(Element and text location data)
■ ■ ■ ■ ■
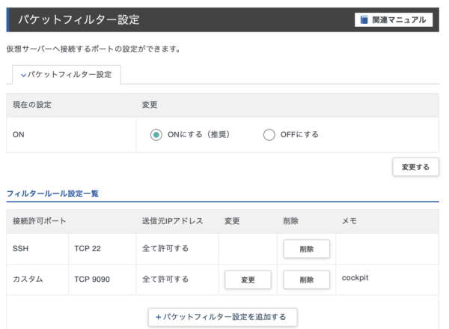
Task: Click the book icon beside 関連マニュアル
Action: (x=364, y=20)
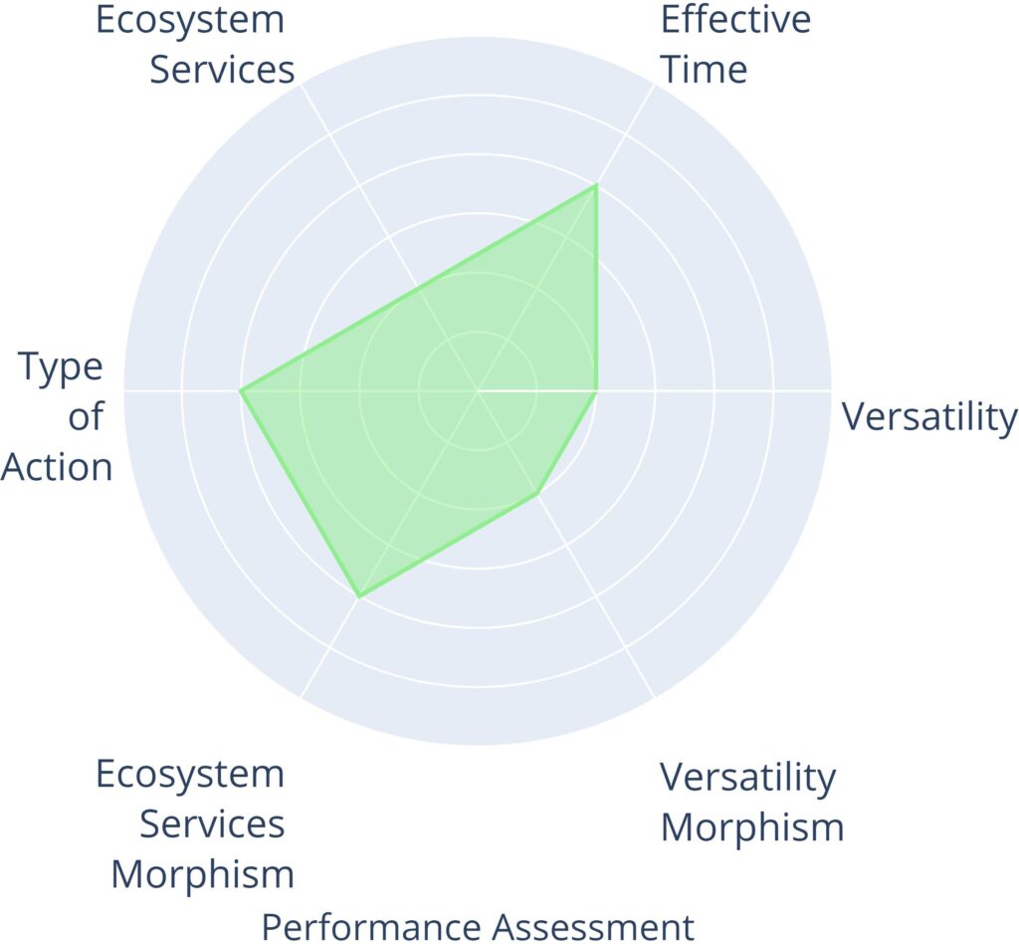Click the "Type of Action" axis label
The image size is (1019, 944).
(60, 416)
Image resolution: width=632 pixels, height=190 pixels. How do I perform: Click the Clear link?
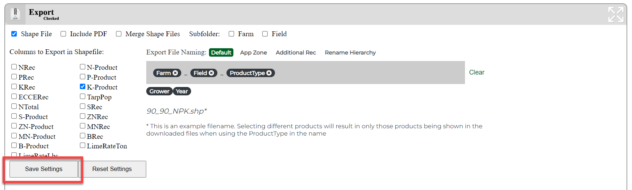tap(477, 72)
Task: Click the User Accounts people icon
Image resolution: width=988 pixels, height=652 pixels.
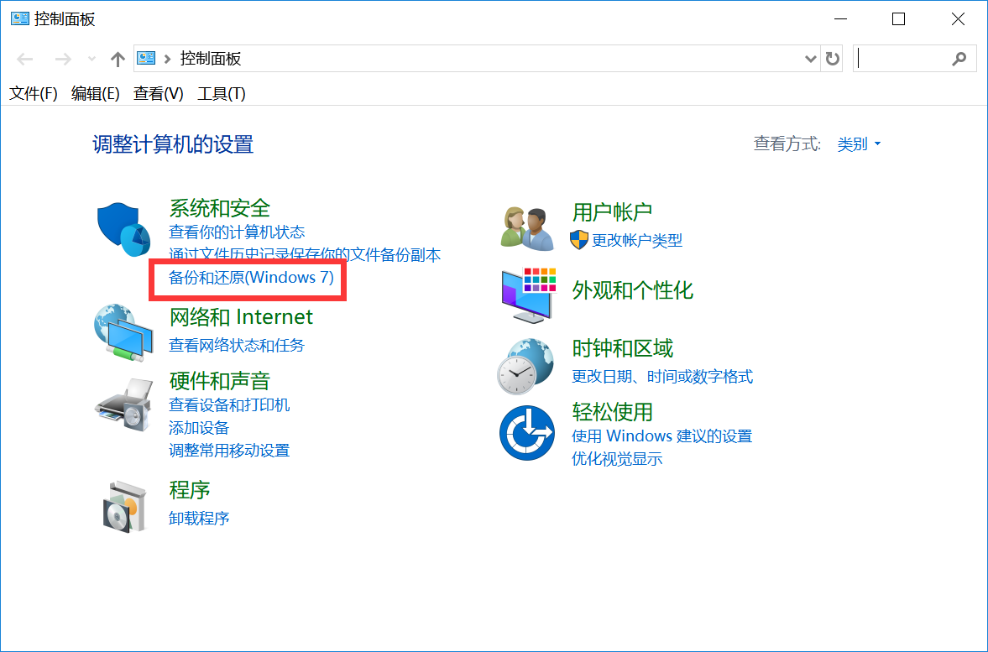Action: click(x=527, y=227)
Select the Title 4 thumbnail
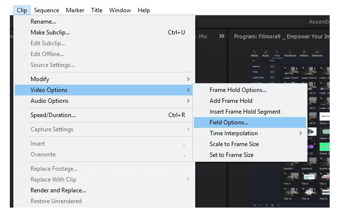340x213 pixels. pos(308,178)
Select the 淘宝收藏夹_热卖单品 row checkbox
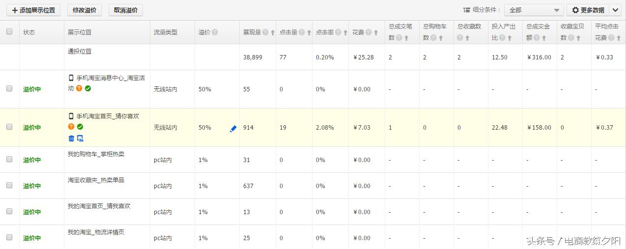The width and height of the screenshot is (626, 249). (x=9, y=185)
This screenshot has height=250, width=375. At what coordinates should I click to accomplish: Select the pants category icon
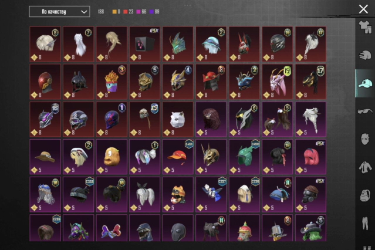[x=365, y=223]
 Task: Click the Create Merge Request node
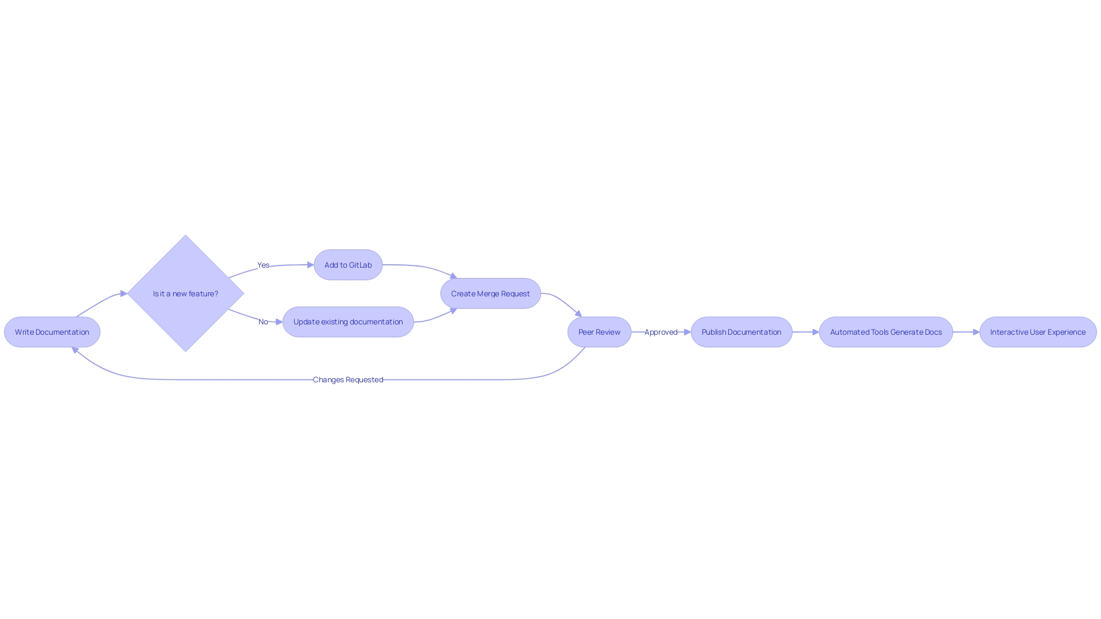click(490, 293)
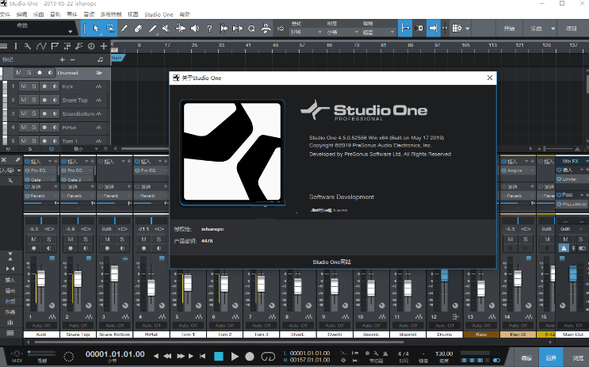Select the Arrow tool in toolbar

[96, 29]
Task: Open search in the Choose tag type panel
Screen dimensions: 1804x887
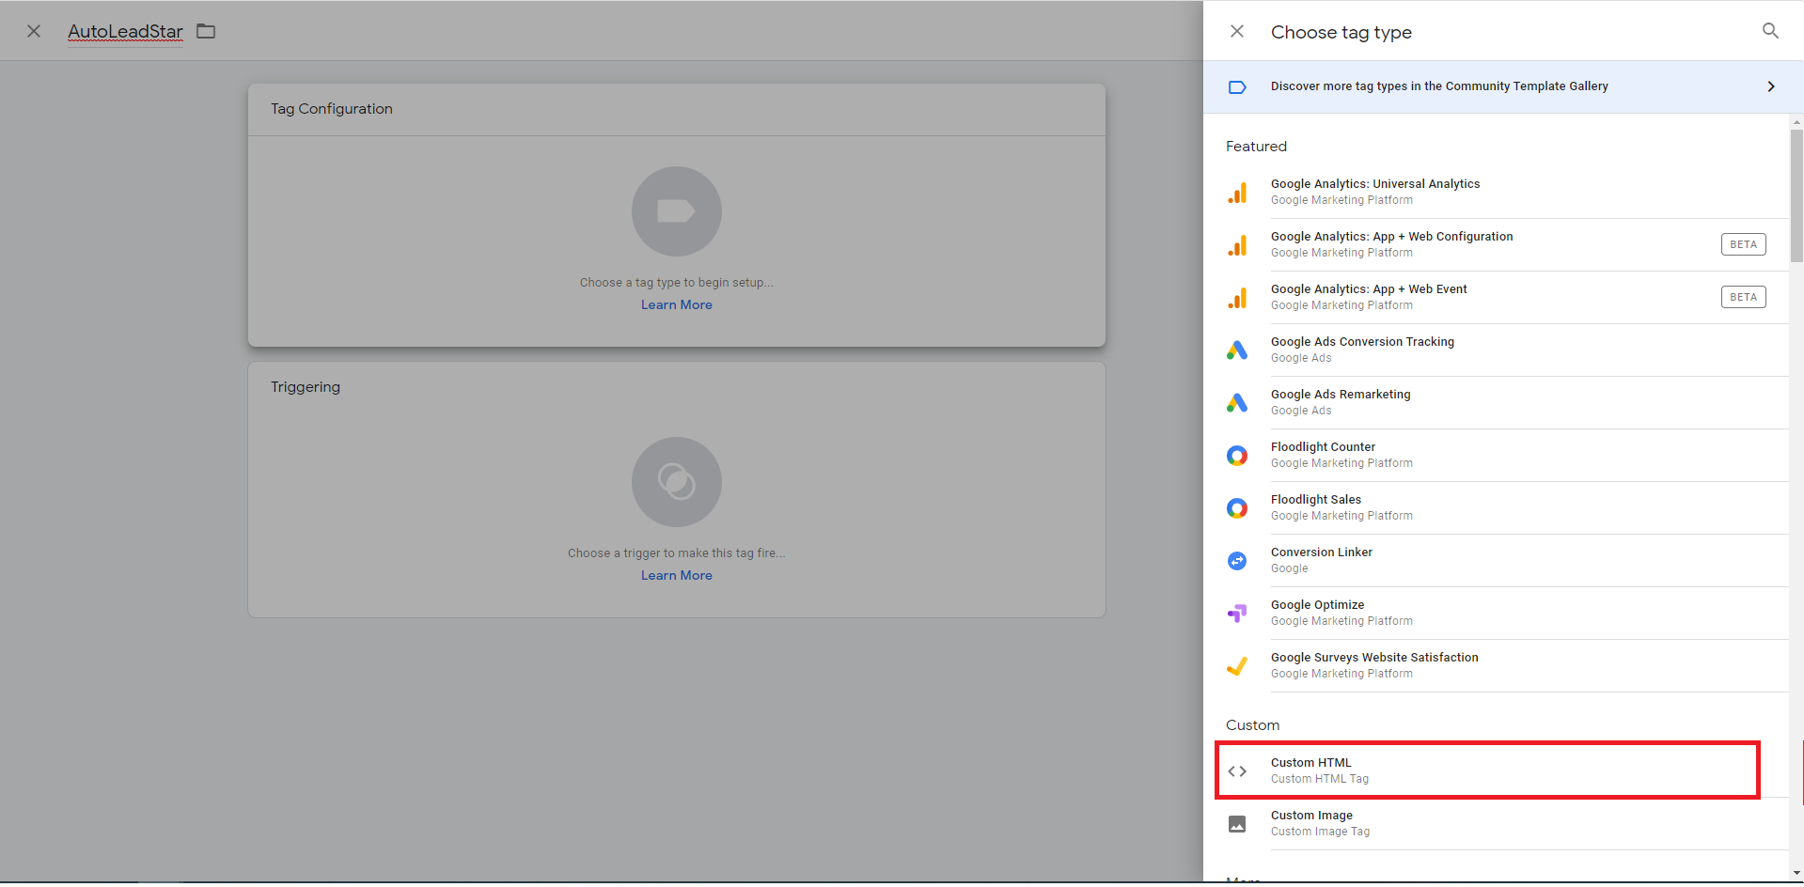Action: coord(1770,31)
■ ■ ■ ■ ■
• Your instructions: Can you format the entries from the line with "Task: Click the User Accounts people icon" to the line with "340x213 pixels. pos(308,178)" as a two-column CSV with the headers instruction and answer? Each entry should get one row, with its text and its answer each in a single quoted field, line breaks replaced by spaces, and the pictures left out.

• Full solution:
instruction,answer
"Task: Click the User Accounts people icon Image resolution: width=988 pixels, height=652 pixels.","Action: click(x=527, y=227)"
"Select the Title 4 thumbnail","340x213 pixels. pos(308,178)"